## begin PASSAGE

H U M A N I T I E S    &    T H E   A R T S

Centuries-old tapestries return to Peabody... "A Doll House," richly done... preserving Cuba's patrimony... on-line journals pay off


A triumphal return

An old friend has returned to Peabody Conservatory: Scipio Africanus the Elder.

The image of the Roman general, woven into the tapestry "The Triumphal Carriage," is back on the wall of what used to be Peabody's North Hall. The tapestry came down in 1980 for cleaning and repair, and went back up in September as part of the renovation of what is now named Griswold Hall. It graces the room along with Peabody's massive new three-story Holtkamp pipe organ.


A magisterial ride back home to Rome for Scipio
The tapestry, part of Peabody's art collection, is owned by the Maryland Commission on Artistic Properties of the Maryland State Archives. Along with a smaller companion piece, it was donated to the conservatory in 1961 by the Hearst Foundation.

The tapestries were created in the mid-to-late 1500s by the Flemish master weaver Heinrich Mattens for the king of Spain. Over the larger tapestry's expanse of 13-1/2 feet by 29 feet, Mattens portrayed the triumphant return to Rome of Scipio, after his defeat of the Carthaginian Hannibal. Scipio rides magisterially on a throne atop a carriage. More than a dozen Roman officers, standardbearers, and soldiers accompany him, carrying booty and leading bound captives. Around a bend in the road is the gateway to Rome, and in the distance are the hills of the city. Executed in greens, browns, blues, and ochers, the tableau is charged with a muscular energy.

## end PASSAGE
## begin DATA SHOWN

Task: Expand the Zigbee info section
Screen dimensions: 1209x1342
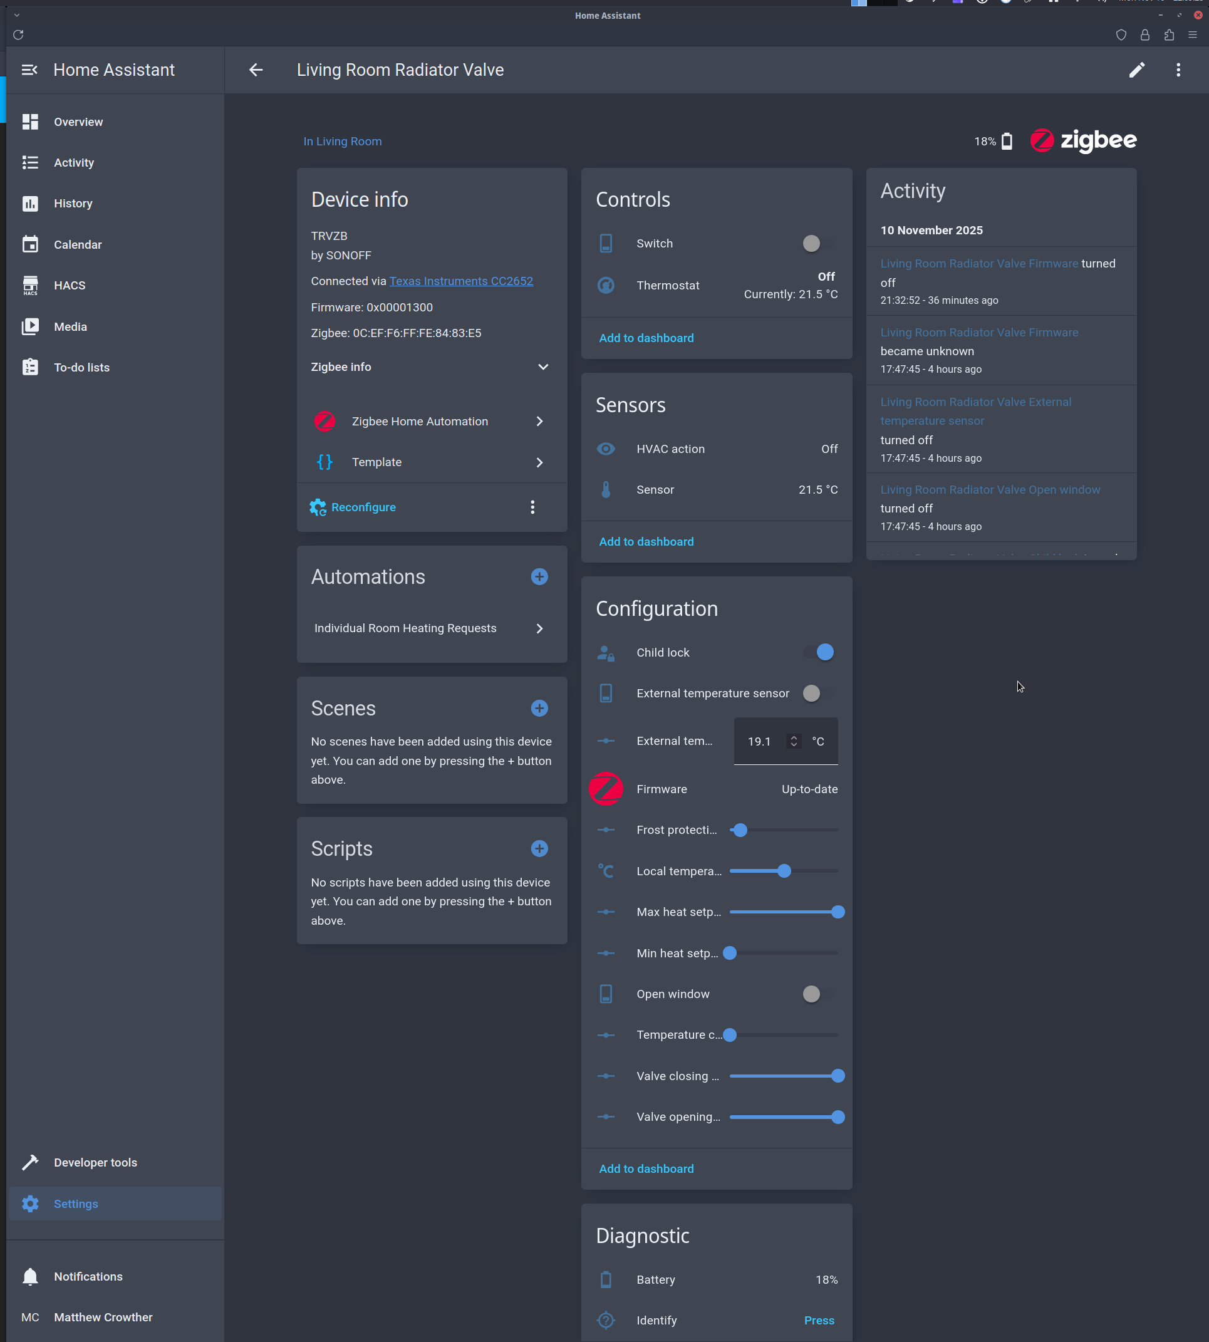Action: tap(543, 367)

## end DATA SHOWN

### PROBLEMS
A: In the passage, how large is the larger tapestry?
B: Rewrite the passage between "A triumphal return" and "Holtkamp pipe organ.", inclusive, with "North Hall" replaced by "Main Hall".
The listing isn't needed here.

### SOLUTIONS PER TASK
A: It measures 13-1/2 feet by 29 feet.

B:
A triumphal return

An old friend has returned to Peabody Conservatory: Scipio Africanus the Elder.

The image of the Roman general, woven into the tapestry "The Triumphal Carriage," is back on the wall of what used to be Peabody's Main Hall. The tapestry came down in 1980 for cleaning and repair, and went back up in September as part of the renovation of what is now named Griswold Hall. It graces the room along with Peabody's massive new three-story Holtkamp pipe organ.